AA/Warc figures had predicted a 5% increase in advertising spend this year. Instead, today's figures forecasts a 16.7% drop. For an industry that has only been accustomed to seeing growth since for the decade following the immediate aftermath of the global financial crisis, this is shocking stuff.
While digital display and search are set to slightly buck this trend and decrease by around 12%, it is worth sparing a thought in all of this for the most affected channels. The demise of print has been written about many times in this column way before today's shocking news that AA/Warc predicts magazines will see ad revenue drop by a quarter. Newspapers are due to see ad spend go down by a fifth.
The channel taking a really bad hit is cinema. The figures suggest ad spending on the big silver screen will be reduced by a third this year.
To put the downward figures into perspective for digital, the latest IAB UK figures had shown that digital advertising had seen an increase of more than 15% last year.
For AA/Warc to suggest the two huge channels of search and digital display to go down 12% this year, that really is a massive swing away from growth.

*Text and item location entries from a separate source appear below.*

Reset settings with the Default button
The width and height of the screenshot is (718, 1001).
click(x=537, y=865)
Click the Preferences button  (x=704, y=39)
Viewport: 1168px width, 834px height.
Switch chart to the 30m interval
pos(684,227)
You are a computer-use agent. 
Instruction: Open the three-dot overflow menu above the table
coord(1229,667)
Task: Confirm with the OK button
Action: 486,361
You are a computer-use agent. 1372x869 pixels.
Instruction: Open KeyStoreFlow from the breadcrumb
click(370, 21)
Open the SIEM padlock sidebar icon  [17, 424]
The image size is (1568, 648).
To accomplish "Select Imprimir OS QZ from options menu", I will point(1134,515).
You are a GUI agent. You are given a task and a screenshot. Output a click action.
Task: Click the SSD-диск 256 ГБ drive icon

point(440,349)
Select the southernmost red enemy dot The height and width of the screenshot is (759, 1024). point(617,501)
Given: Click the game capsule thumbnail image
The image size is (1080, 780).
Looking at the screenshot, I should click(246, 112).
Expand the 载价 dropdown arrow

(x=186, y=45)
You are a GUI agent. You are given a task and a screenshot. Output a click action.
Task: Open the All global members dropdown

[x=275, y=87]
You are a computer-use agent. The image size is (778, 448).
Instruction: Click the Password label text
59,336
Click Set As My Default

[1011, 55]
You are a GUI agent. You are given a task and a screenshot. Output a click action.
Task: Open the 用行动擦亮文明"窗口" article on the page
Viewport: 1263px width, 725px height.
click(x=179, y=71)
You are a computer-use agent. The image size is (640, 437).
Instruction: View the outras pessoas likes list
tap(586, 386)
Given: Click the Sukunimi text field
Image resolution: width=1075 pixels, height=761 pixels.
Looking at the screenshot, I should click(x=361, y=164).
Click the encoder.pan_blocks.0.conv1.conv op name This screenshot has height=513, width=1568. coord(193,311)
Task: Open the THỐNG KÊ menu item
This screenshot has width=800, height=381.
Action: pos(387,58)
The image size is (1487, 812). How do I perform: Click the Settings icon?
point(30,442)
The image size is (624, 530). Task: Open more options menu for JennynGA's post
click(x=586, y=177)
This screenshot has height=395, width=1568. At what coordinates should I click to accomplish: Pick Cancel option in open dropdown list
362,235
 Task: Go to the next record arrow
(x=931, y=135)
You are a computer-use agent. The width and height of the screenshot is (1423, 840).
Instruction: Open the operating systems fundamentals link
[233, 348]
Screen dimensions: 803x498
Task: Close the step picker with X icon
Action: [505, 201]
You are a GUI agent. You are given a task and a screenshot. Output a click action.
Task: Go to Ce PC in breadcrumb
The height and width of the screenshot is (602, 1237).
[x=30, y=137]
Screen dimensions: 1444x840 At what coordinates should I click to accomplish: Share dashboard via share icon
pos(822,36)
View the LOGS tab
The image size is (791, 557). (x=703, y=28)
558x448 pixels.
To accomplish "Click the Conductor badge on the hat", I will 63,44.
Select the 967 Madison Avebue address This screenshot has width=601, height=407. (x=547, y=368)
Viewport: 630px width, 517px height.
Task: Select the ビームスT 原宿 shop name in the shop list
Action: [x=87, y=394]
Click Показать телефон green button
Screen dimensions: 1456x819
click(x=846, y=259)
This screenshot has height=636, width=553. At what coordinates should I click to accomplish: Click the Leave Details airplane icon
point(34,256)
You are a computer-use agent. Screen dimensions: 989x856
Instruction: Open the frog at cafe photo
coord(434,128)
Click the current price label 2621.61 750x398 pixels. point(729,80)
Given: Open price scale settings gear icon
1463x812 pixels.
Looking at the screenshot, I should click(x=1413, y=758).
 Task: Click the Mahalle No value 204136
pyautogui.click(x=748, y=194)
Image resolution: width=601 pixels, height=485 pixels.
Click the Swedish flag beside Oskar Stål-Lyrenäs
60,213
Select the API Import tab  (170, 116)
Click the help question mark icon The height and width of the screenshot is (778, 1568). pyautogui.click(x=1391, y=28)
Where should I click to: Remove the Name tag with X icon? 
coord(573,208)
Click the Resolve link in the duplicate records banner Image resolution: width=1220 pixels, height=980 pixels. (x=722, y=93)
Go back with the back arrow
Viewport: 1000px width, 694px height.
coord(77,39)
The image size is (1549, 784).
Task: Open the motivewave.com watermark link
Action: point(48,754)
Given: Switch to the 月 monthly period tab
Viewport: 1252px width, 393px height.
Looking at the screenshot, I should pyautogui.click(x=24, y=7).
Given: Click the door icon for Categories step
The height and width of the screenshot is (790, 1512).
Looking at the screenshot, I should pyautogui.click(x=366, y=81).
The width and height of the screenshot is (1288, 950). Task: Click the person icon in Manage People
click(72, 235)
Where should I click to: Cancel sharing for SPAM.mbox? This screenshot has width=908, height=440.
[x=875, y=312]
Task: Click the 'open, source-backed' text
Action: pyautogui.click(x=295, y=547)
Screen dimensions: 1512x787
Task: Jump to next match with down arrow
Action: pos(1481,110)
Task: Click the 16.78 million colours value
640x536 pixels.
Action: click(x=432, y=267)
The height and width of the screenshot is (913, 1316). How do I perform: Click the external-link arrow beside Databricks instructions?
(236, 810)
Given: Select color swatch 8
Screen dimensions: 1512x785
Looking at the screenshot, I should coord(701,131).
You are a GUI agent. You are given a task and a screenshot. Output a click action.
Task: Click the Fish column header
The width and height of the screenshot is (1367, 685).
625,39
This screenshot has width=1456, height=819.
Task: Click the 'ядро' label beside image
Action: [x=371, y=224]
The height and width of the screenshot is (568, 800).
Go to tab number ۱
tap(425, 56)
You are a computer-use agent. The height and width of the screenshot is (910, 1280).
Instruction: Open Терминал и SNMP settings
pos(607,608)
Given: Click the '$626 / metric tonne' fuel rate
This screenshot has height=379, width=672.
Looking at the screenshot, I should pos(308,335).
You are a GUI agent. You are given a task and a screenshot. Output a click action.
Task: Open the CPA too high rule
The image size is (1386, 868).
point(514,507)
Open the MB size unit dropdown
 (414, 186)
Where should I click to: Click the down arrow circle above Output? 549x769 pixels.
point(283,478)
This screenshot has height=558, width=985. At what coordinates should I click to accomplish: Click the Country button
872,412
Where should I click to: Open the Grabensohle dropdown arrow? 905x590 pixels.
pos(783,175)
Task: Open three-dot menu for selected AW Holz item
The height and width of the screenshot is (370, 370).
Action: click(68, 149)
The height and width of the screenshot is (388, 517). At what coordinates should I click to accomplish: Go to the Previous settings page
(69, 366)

Sir Martin Sorrell's "deep doo-doo" comment came in an interview paraphrased in Campaign in which he talks of a Darwinian shakeout of advertising.
The small, nimble, digital agencies will see opportunities, he suggests, while the huge holding companies, he believes, are too large and "too analogue.". Agency groups need to get away from their analogue past, he insists, and "blow things up."
He finishes with the well-used analogy that if you don't disrupt, or "eat," your own business, then you will instead get eaten.
WPP bucked a recent trend for holding groups to delay Q1 revenue announcements with a statement that globally revenue was down 3.3%.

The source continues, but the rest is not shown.